Names: Ortega, Romeo, 1954‐ author. | Romero, J. G., author. | Borja,    Pablo, author. | Donaire, Alejandro, author.Title: PID passivity‐based control of nonlinear systems with applications /    Romeo Ortega, José Guadalupe Romero, Pablo Borja, Alejandro Donaire.Description: Hoboken, New Jersey : Wiley‐IEEE Press, [2021] | Includes    index.Identifiers: LCCN 2021024088 (print) | LCCN 2021024089 (ebook) | ISBN    9781119694168 (cloth) | ISBN 9781119694175 (adobe pdf) | ISBN    9781119694182 (epub)Subjects: LCSH: PID controllers. | Nonlinear systems.Classification: LCC TJ223.P55 O66 2021 (print) | LCC TJ223.P55 (ebook) |    DDC 629.8/36–dc23LC record available at https://lccn.loc.gov/2021024088LC ebook record available at https://lccn.loc.gov/2021024089

Cover Design: WileyCover Image: © marty8801/iStock/Getty Images

To the memory of my mother – Romeo.

To the memory of my mother; and to Salua, Patricia, Liliana and Vianca with all my love – José Guadalupe.

To Celia with all my love. To my parents, Diana and Mario – Pablo.

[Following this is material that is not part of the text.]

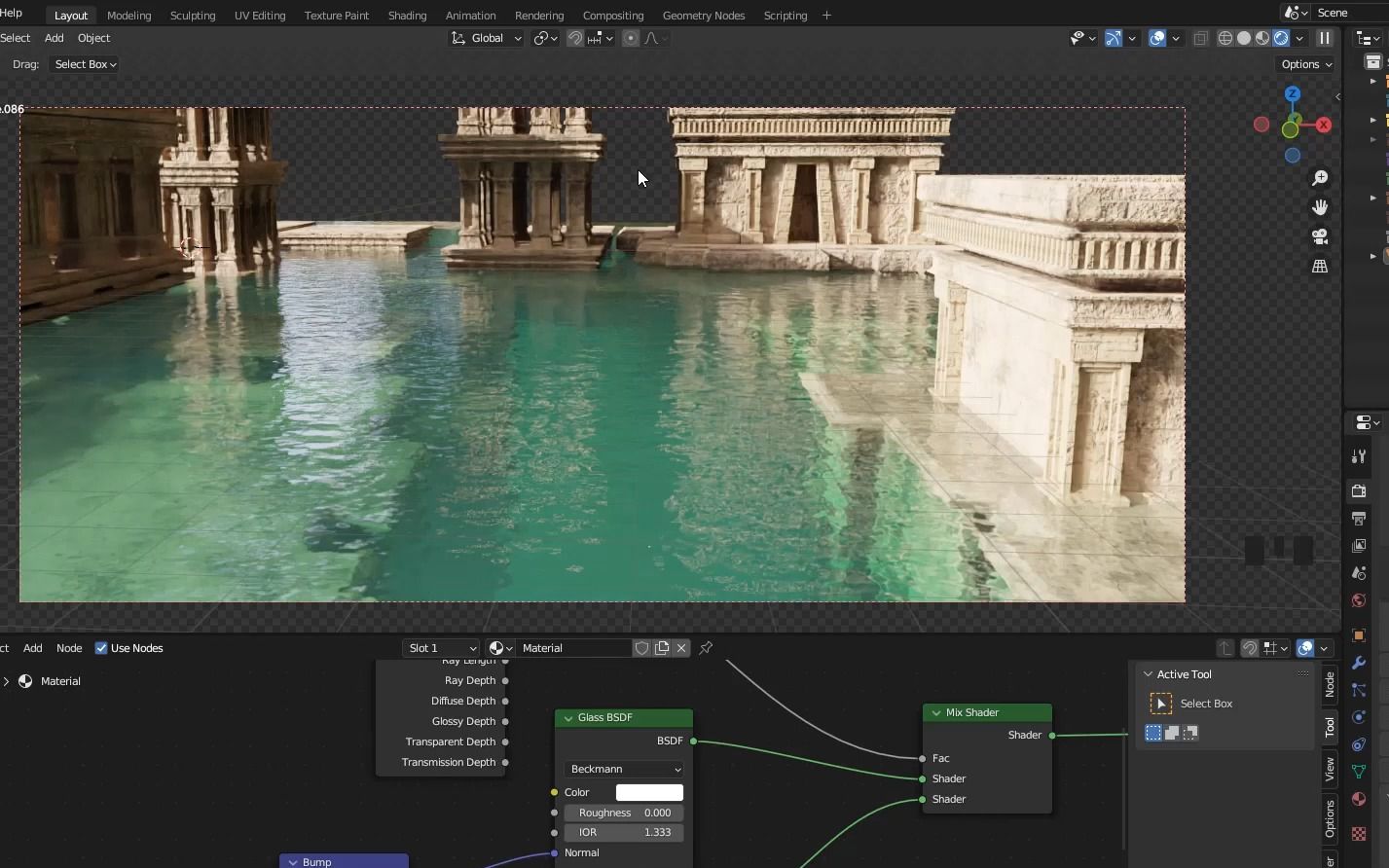Select rendered viewport shading mode
This screenshot has width=1389, height=868.
click(1281, 38)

To Delfina, Phoebe and Cristina – Alejandro.

Author Biographies

Romeo Ortega was born in Mexico. He obtained his BSc in Electrical and Mechanical Engineering from the National University of Mexico, Master of Engineering from Polytechnical Institute of Leningrad, USSR, and the Docteur D‘Etat from the Polytechnical Institute of Grenoble, France in 1974, 1978 and 1984 respectively.

He then joined the National University of Mexico, where he worked until 1989. He was a Visiting Professor at the University of Illinois in 1987–1988 and at McGill University in 1991–1992, and a Fellow of the Japan Society for Promotion of Science in 1990–1991. He was a member of the French National Research Council (CNRS) from June 1992 to July 2020, where he was a “Directeur de Recherche” in the Laboratoire de Signaux et Systemes (CentraleSupelec) in Gif‐sur‐Yvette, France. Currently, he is a full time Professor at ITAM in Mexico. His research interests are in the fields of nonlinear and adaptive control, with special emphasis on applications.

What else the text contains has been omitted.